А еще я танцую (Мурлева, Бонду) - страница 48

Хоть я и обладаю магистерской степенью в области клинической психиатрии, опиралась я в основном на свое чутье и желание помочь тому или иному конкретному человеку. Мне случалось писать страстные послания от лица слишком робких влюбленных, деловые и рекомендательные письма. Еще я занималась с детьми — именно этого мне сейчас больше всего не хватает. Я читала им сказки, пела им песенки, смотрела, как они играют, учила их танцевать и мириться после ссор. Одним словом, я давала консультации по любым вопросам, включая самые пустяковые. Я стремилась к одному — чтобы люди уходили от меня с улыбкой.

Разумеется, это предполагало, что ко мне можно обратиться в любой момент.

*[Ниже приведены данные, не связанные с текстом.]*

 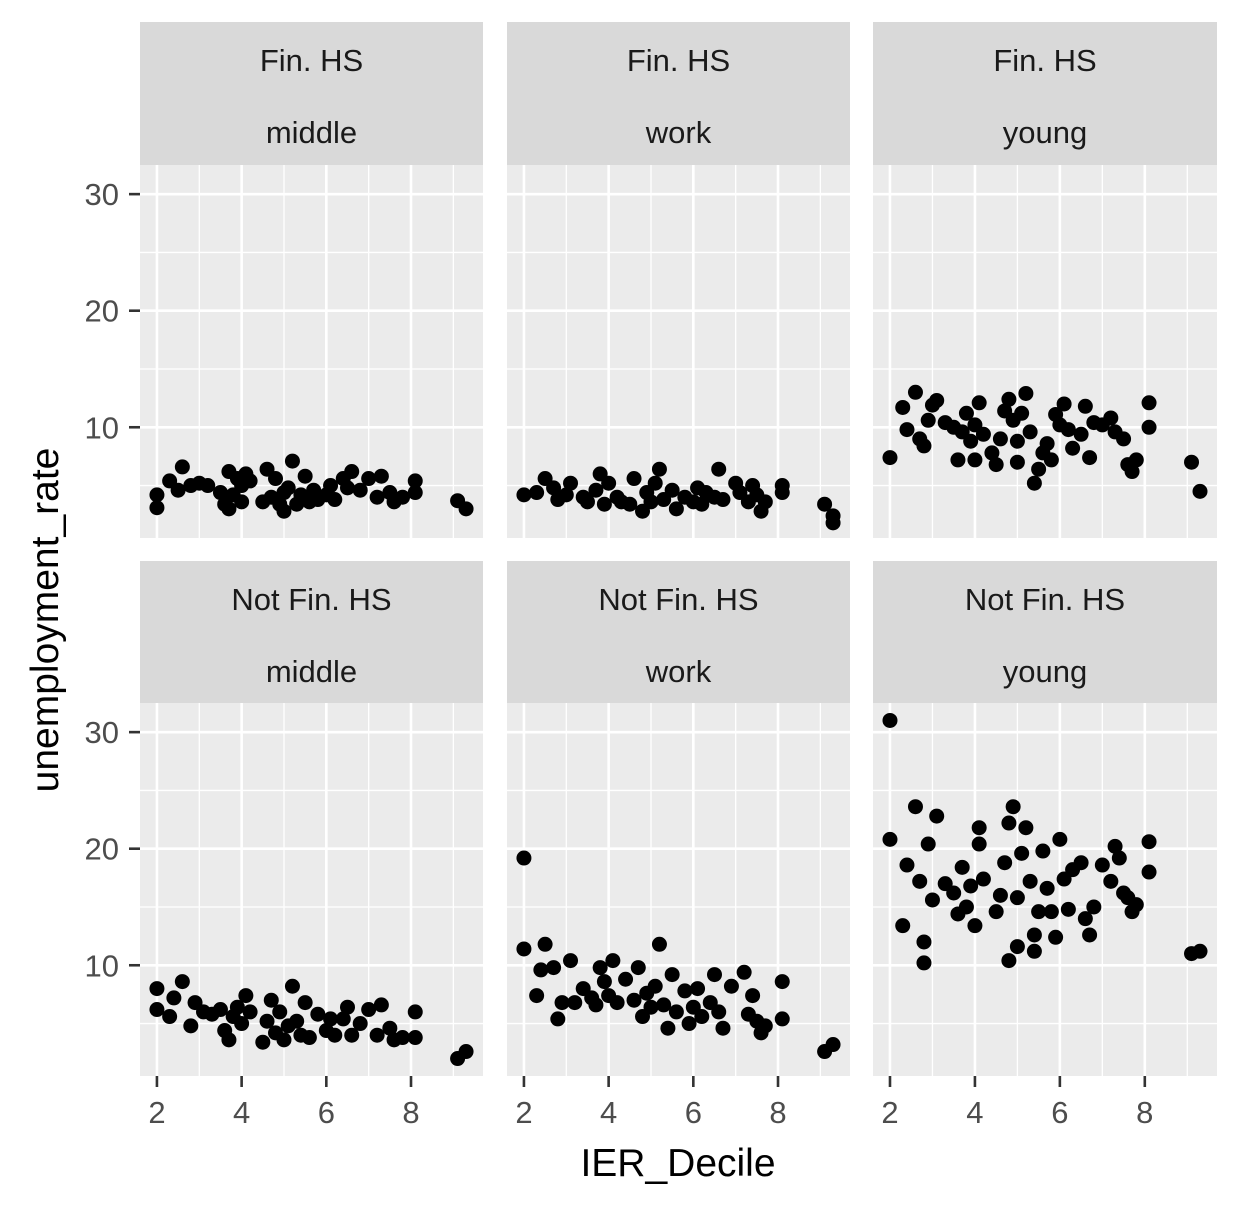 I want to click on y-tick-label: 20, so click(x=102, y=850).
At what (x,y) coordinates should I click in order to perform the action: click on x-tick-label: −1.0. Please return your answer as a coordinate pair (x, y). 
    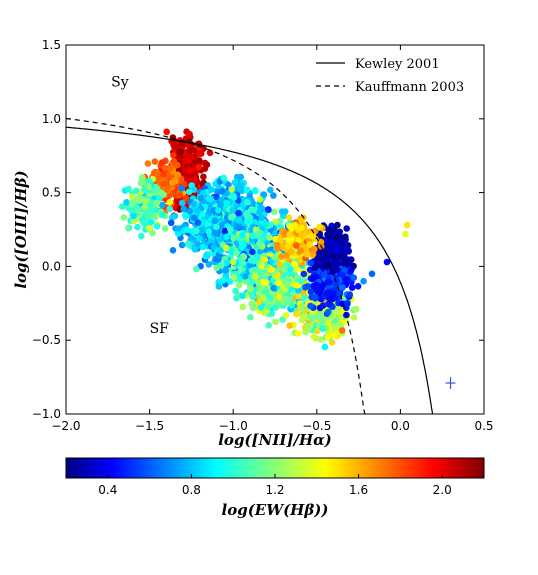
    Looking at the image, I should click on (234, 426).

И что я сама умею улыбаться.

Но после внезапной смерти матери я больше ни на что не способна. Я сама заблудилась в тумане. Я потеряла то, что ваша знахарка из горной деревушки называла «искрой». Я утратила чутье, разучилась читать по лицам и толковать карточные расклады. Вот почему я стала безработной.

Возможно, «это» ко мне вернется. Или не вернется. Не исключено, что я лишилась «этого» навсегда. Как бы там ни было, сейчас я не в силах заниматься другими людьми. Максимум, на что меня хватает, — это поднести сумку с продуктами, вкрутить лампочку или переброситься с кем-нибудь парой слов.

Я очень много рассказала вам, Пьер-Мари. Не слишком ли много?

Только самые близкие друзья знали о моей оккультной деятельности. Ромен, например (ох, надо поторопиться, через час он за мной заедет!), не в курсе дела. Мне показалось, что банкиру (даже милому и с юмором) не понять, о чем речь, поэтому я сказала ему, что в настоящий момент меняю профессию. И очень может быть, что я даже не покривила душой.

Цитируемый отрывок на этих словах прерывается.